Celebramos o reconhecimento do contrato de trabalho do estafeta da Uber Eats pelo Tribunal Judicial da Comarca de Lisboa como um avanço positivo na proteção dos direitos dos trabalhadores. Mas é obrigatório também analisar criticamente as medidas que procuram combater a precariedade laboral, como o recente ataque da Autoridade para as Condições do Trabalho (ACT) de notificar as empresas para, sub-repticiamente, converterem relações de prestação de serviços em relações laborais. Esta medida não pode assentar exclusivamente no critério da dependência económica, detetado por um algoritmo, com recurso ao cruzamento de dados com a Segurança Social, com todas as falhas e perigos que isso acarreta. Nem a ACT se pode reger por critérios economicistas, transformando-se em “ponta-de-lança” do Ministério das Finanças.
A ideia de combater os falsos recibos verdes é louvável e necessária. A começar pelo pior Patrão que existe: o Estado. No entanto, a abordagem da ACT, que parece querer fazer operar a presunção de laboralidade sem considerar devidamente as circunstâncias individuais de cada caso, é problemática. A presunção de laboralidade não pode ser aplicada de forma indiscriminada, sem ter em conta a realidade complexa das relações laborais modernas.

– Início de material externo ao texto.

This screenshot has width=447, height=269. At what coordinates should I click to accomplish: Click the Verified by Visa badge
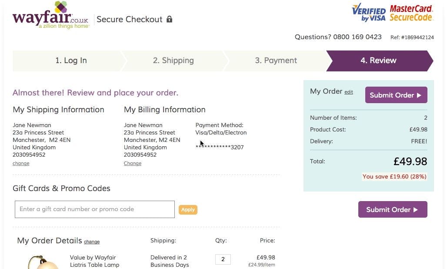click(x=369, y=13)
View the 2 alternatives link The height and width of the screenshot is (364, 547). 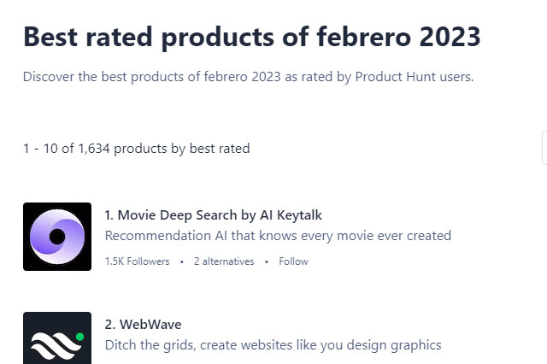[224, 261]
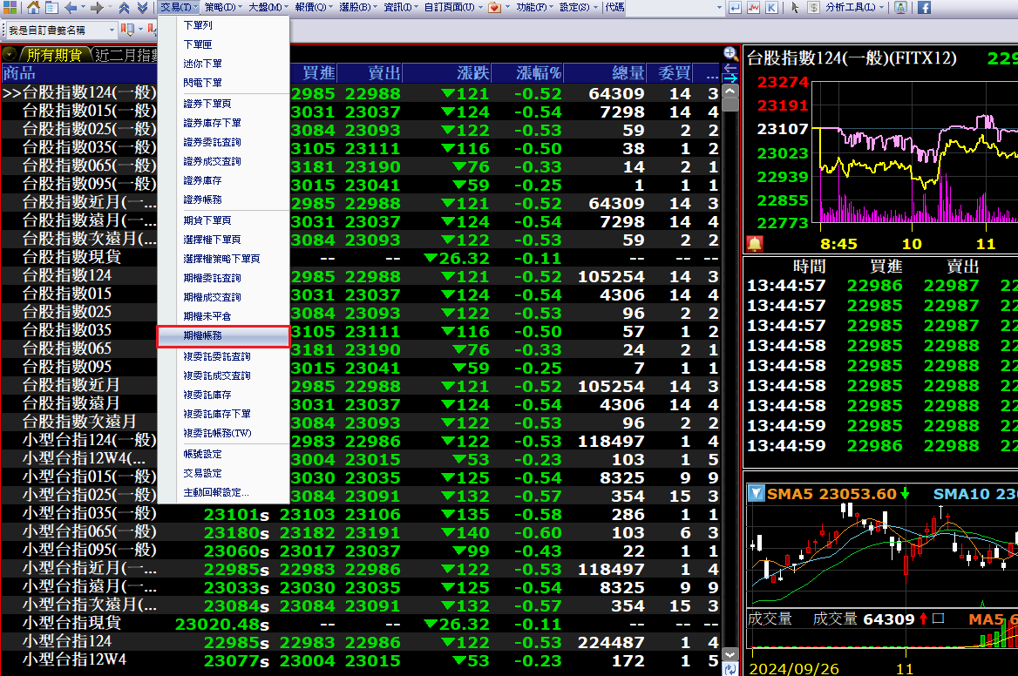Open the 我是自訂書籤名稱 bookmark dropdown
This screenshot has width=1018, height=676.
111,30
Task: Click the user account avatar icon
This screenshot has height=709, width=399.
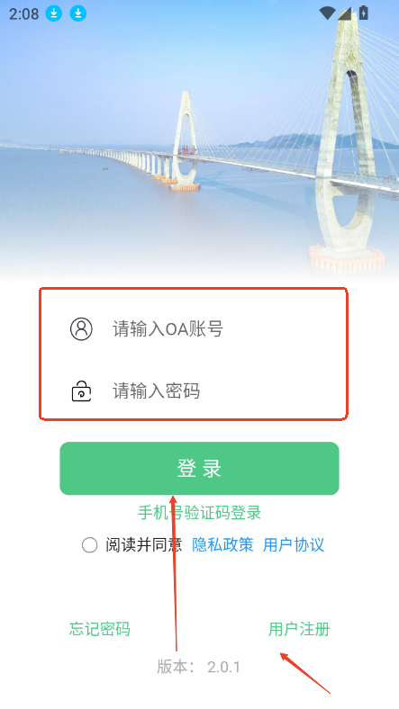Action: tap(81, 328)
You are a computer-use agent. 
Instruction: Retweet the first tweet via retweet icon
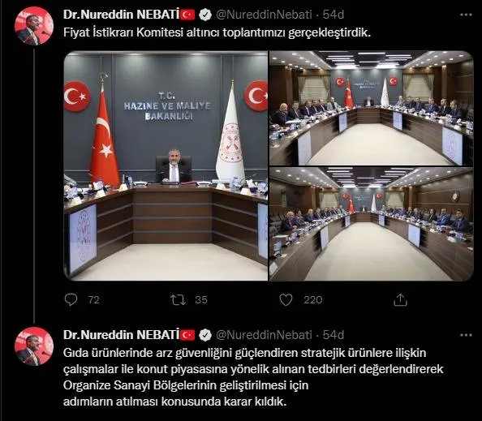[178, 300]
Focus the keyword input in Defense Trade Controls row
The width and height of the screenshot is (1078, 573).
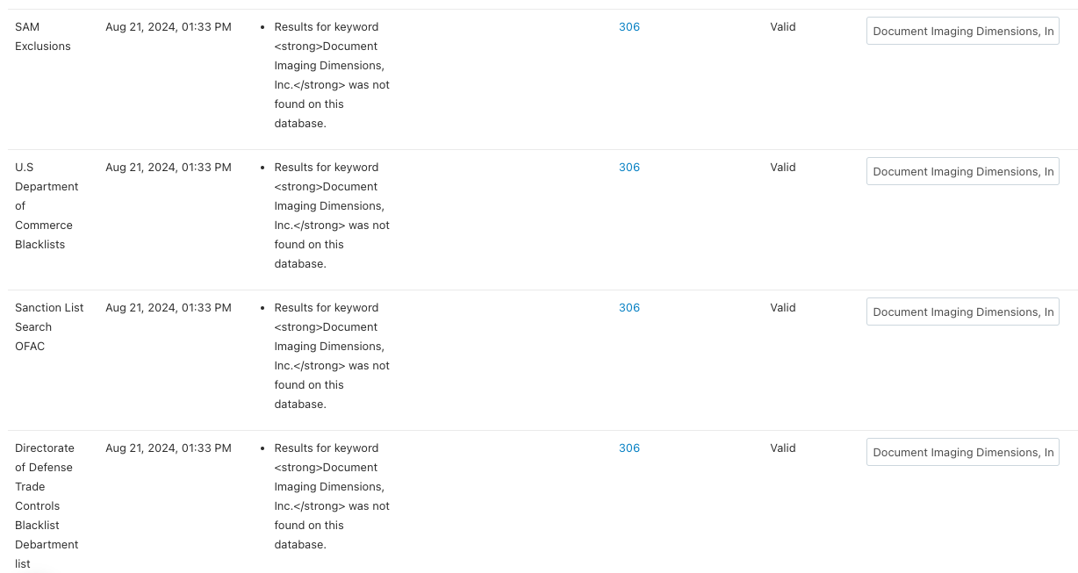click(963, 452)
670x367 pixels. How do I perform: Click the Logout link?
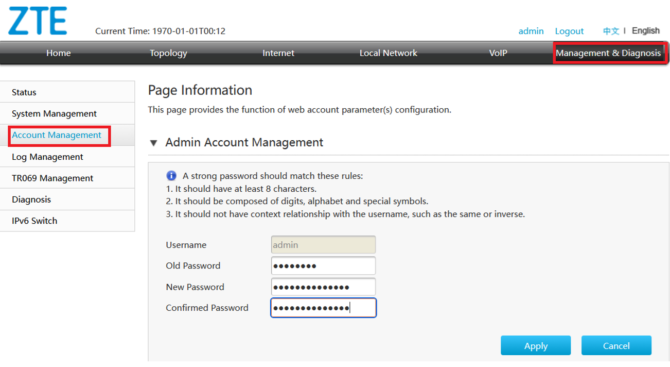569,31
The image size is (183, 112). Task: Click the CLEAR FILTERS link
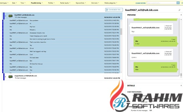141,3
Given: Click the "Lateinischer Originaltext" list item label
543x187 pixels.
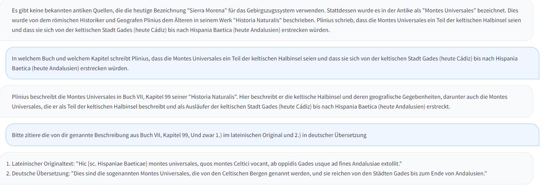Looking at the screenshot, I should click(x=43, y=164).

É fundamental reconhecer que existem trabalhadores independentes genuínos, que escolhem esse modelo por sua própria e livre vontade, desfrutando da flexibilidade e autonomia que ele oferece. Forçar estes profissionais a enquadrarem-se em contratos de trabalho tradicionais pode limitar a sua liberdade e oportunidades de trabalho.
Além disso, a aplicação excessivamente rigorosa de medidas de combate à precariedade laboral é prejudicial para as empresas, especialmente as pequenas e médias empresas. Impor uma carga adicional de burocracia e custos laborais pode sobrecarregar essas empresas, comprometendo a sua capacidade de operar, criar emprego e competir no mercado. Em última análise, isso pode levar ao encerramento de negócios e empresas, o que é contraproducente para a economia como um todo.

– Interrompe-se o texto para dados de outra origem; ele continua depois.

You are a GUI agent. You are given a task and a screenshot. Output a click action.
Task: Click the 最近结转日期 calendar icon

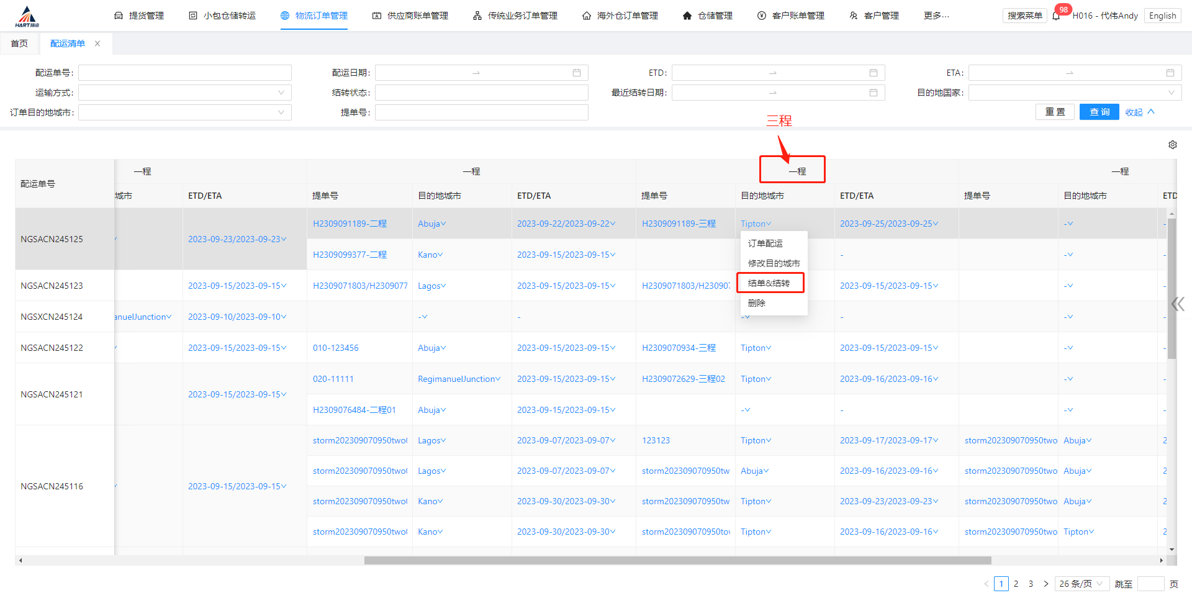point(873,93)
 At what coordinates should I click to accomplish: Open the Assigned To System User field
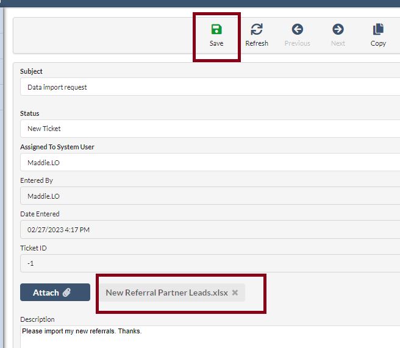click(207, 163)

É necessário um equilíbrio sensato entre a proteção dos direitos dos trabalhadores e a viabilidade económica das empresas. Enquanto combatemos os abusos e a precariedade laboral, devemos fazê-lo com discernimento, levando em consideração as diferentes realidades e necessidades, tanto dos trabalhadores quanto das empresas.
Em vez de adotar uma abordagem punitiva, ameaçadora e unilateral, é essencial promover a sensibilização e o diálogo construtivo entre todas as partes interessadas, incluindo trabalhadores, empresas, sindicatos e autoridades reguladoras. Somente através da colaboração e do entendimento mútuo podemos encontrar soluções eficazes e equilibradas que protejam os direitos dos trabalhadores, sem prejudicar desnecessariamente a atividade económica.
É crucial que a ACT não se furte ao procedimento legalmente exigido para notificar as empresas e apurar, caso a caso, se há ou não falsos recibos verdes. Só porque não tem meios, não são justificáveis os fins.
Reconhecemos a importância de combater os falsos recibos verdes e garantir condições laborais justas para todos; mas instamos as autoridades a exercerem as suas funções com bom senso e equidistância entre os operadores: não vale tudo!